After World War II, Charles Lindbergh worked for Pan Am for a dollar a year, writes Kathleen Clair in Pan Am—Personal Tributes. “He refused to take a salary but he said that he would submit an expense report. On his first trip to Paris he came back and handed me a bill noting, ‘Here’s my expense account.’ It was a car rental bill for a Renault and I asked, ‘Well, where’s the hotel bill?’ He said, ‘Well, uh, uh, I slept in the Renault.’ He was used to twisting up in small places, you know.” (Posed in front of a Pan American Airways Sikorsky S-38, left to right: two unidentified PAA staff, Charles Lindbergh, Anne Morrow Lindbergh, Betty Trippe, Juan Trippe.)
Pan Am offered “President Special” service on its New York-London route; this 1950 poster reflects the opulent meal service passengers would receive in the Boeing 377 Stratocruiser’s forward stateroom.
A crew poses by the Boeing 707PA, the second 707 built.
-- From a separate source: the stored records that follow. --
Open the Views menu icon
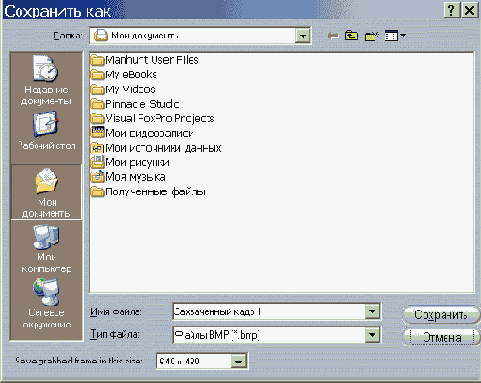This screenshot has height=383, width=481. click(x=395, y=35)
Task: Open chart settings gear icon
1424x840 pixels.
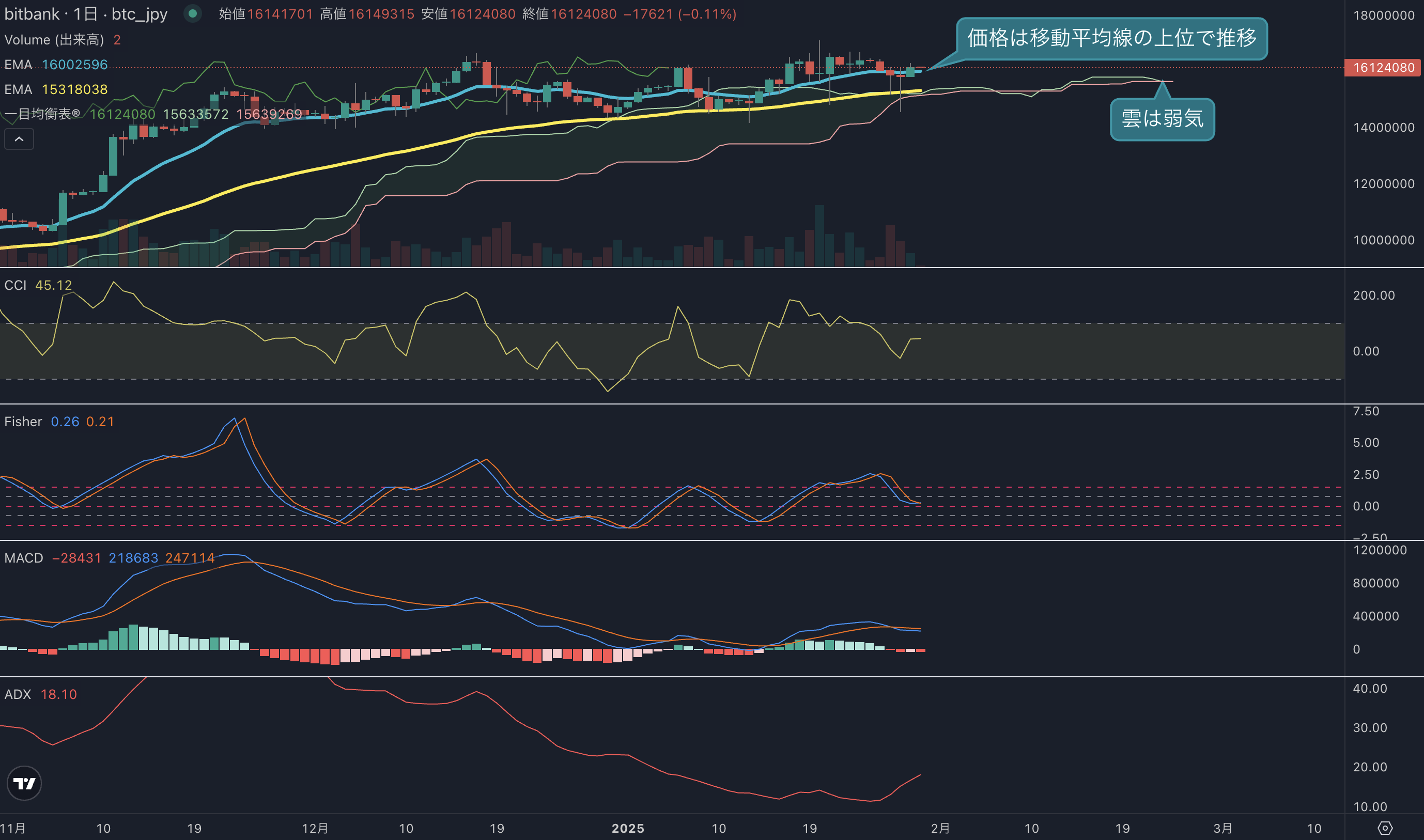Action: pos(1384,828)
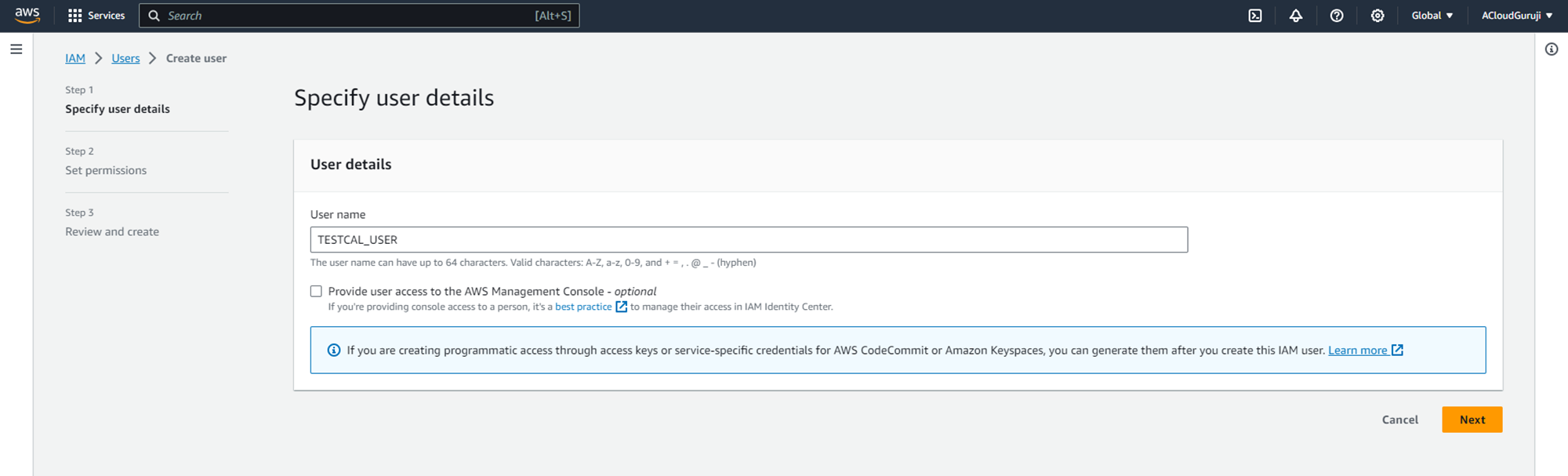Navigate to Users breadcrumb link
Screen dimensions: 1568x476
click(x=125, y=58)
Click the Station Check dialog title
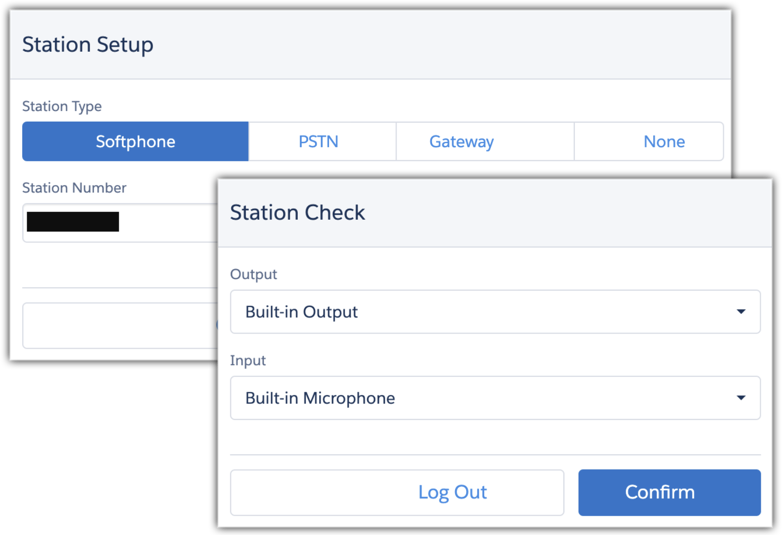The height and width of the screenshot is (535, 782). click(298, 212)
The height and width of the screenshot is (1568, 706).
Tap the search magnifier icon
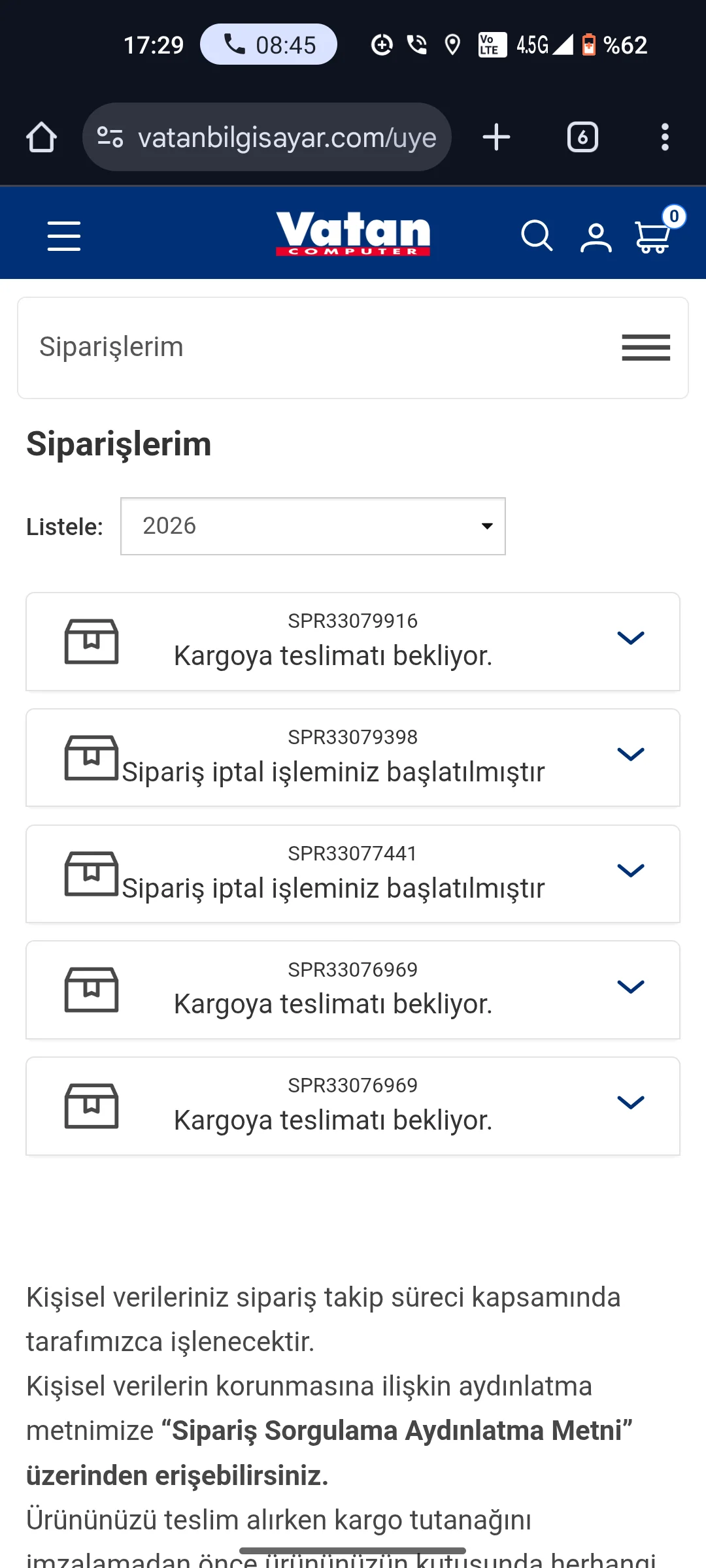(536, 236)
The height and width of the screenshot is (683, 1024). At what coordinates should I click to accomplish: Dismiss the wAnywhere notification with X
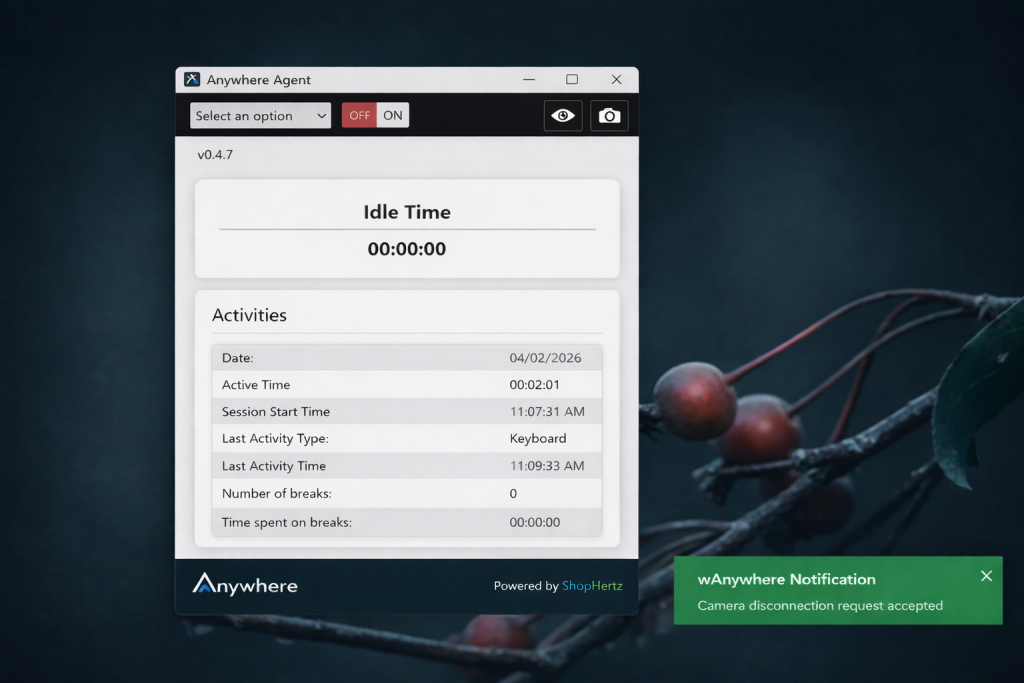pyautogui.click(x=986, y=576)
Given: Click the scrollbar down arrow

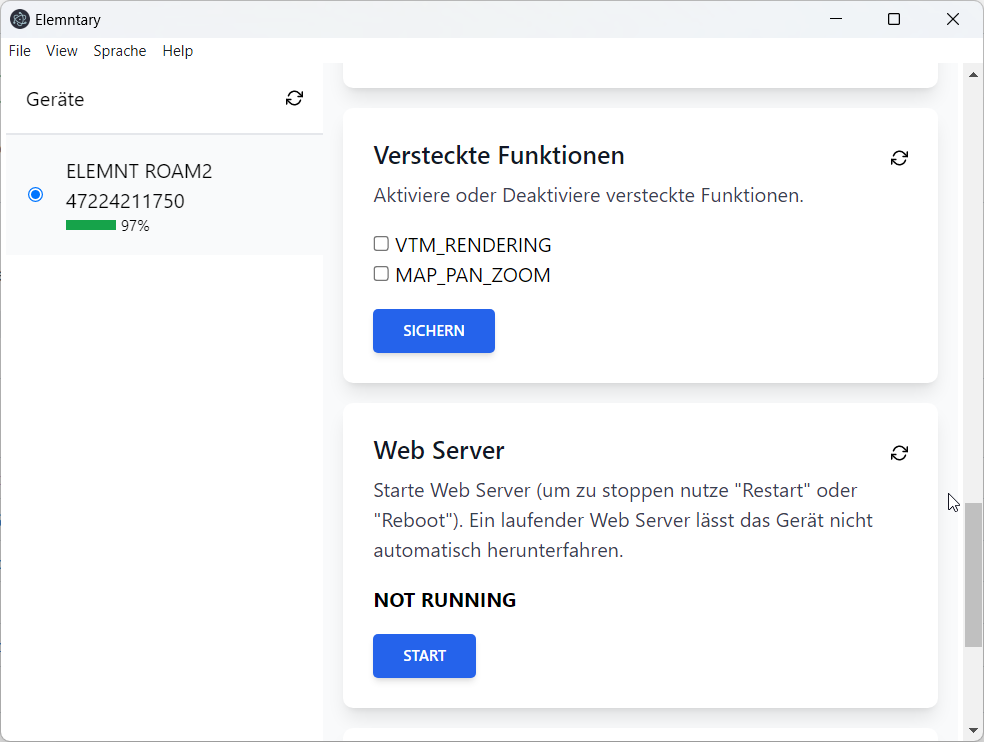Looking at the screenshot, I should [973, 731].
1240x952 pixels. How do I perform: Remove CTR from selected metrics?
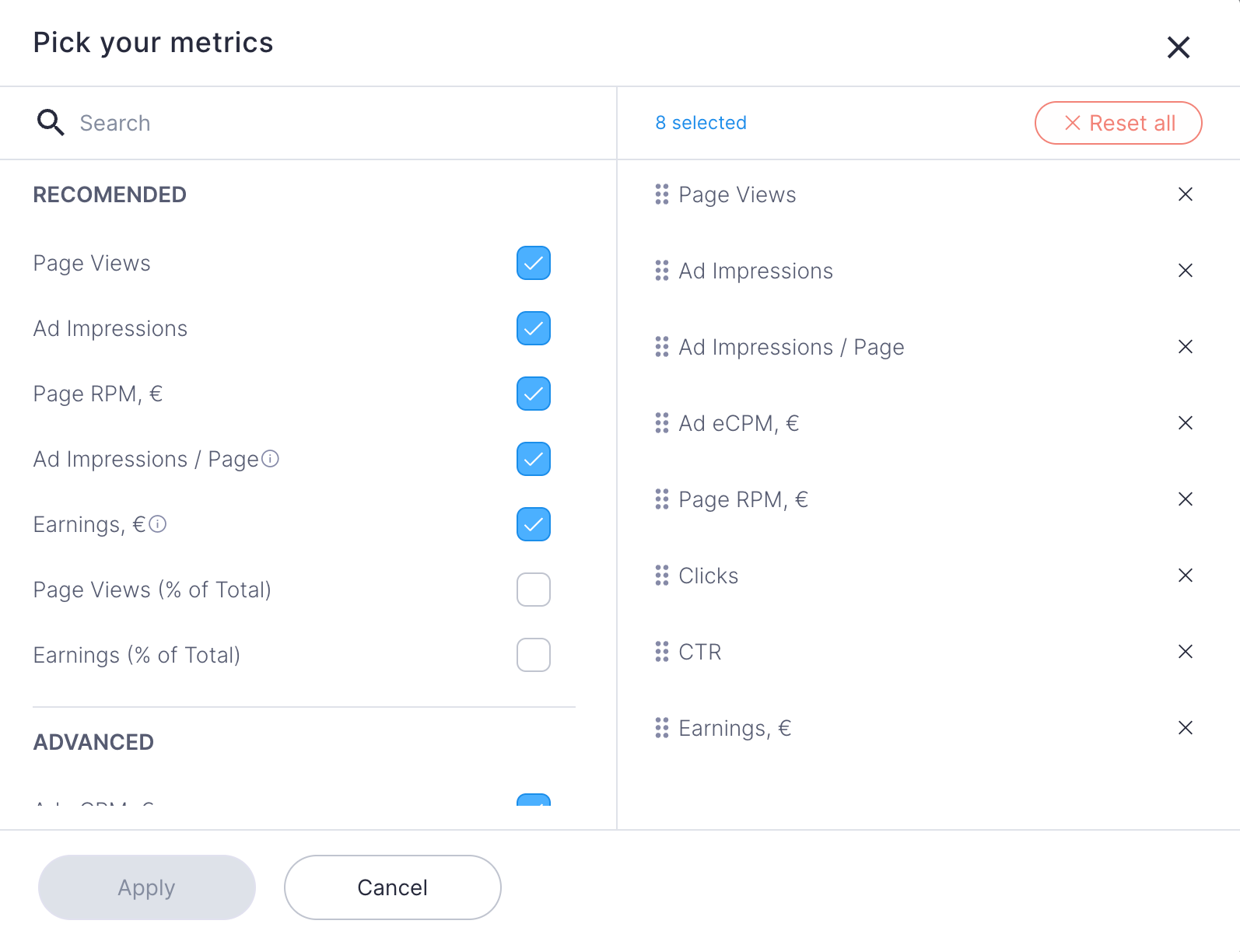tap(1185, 652)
Pan Am advertised the 707 with the tagline: “Jet Clipper Magic: Half the time—Twice the comfort.”
Pan Am made the 747 possible. Former Pan Am president and COO Dan Colussy writes in Pan Am—Personal Tributes, “[T]he design of the 747 already existed when [Juan] Trippe first heard about it.... Trippe was nearing the end of his storied career, and he wanted to go out as a visionary. What intrigued him was the sheer size of the 747, so he told [Bill] Allen [president of Boeing] he would order one as a test. Allen responded that was not good enough. Boeing could not even think about beginning production until it had at least 25 orders at $20 million per airplane. ‘Okay,’ said Trippe, ‘I’ll take 25 of them.’” Here, 747s under construction, in 1968.
The recession of the 1970s, the oil crisis, and a soft travel market spelled disaster for the company. To build its domestic routes, the company acquired National Airlines in 1980. In order to survive an additional decade, writes Gerry Gitner in Pan Am—Personal Tributes, the company looked for ways to rejuvenate the fleet while spending as little cash as possible. As part of a deal leasing a dozen A300B4-200s for transcontinental and Caribbean operations, Pan Am also acquired four A310s. “The A310 could be flown by a two-person cockpit crew and had the capability to operate on North Atlantic routes, such as New York-Paris/Geneva. Pan Am could thus compete on thinner North Atlantic routes with airlines operating the newly introduced Boeing 767…. While all these transactions did not prevent the ultimate demise of Pan Am as an operating entity, they did provide…the company the room to endure for another decade.”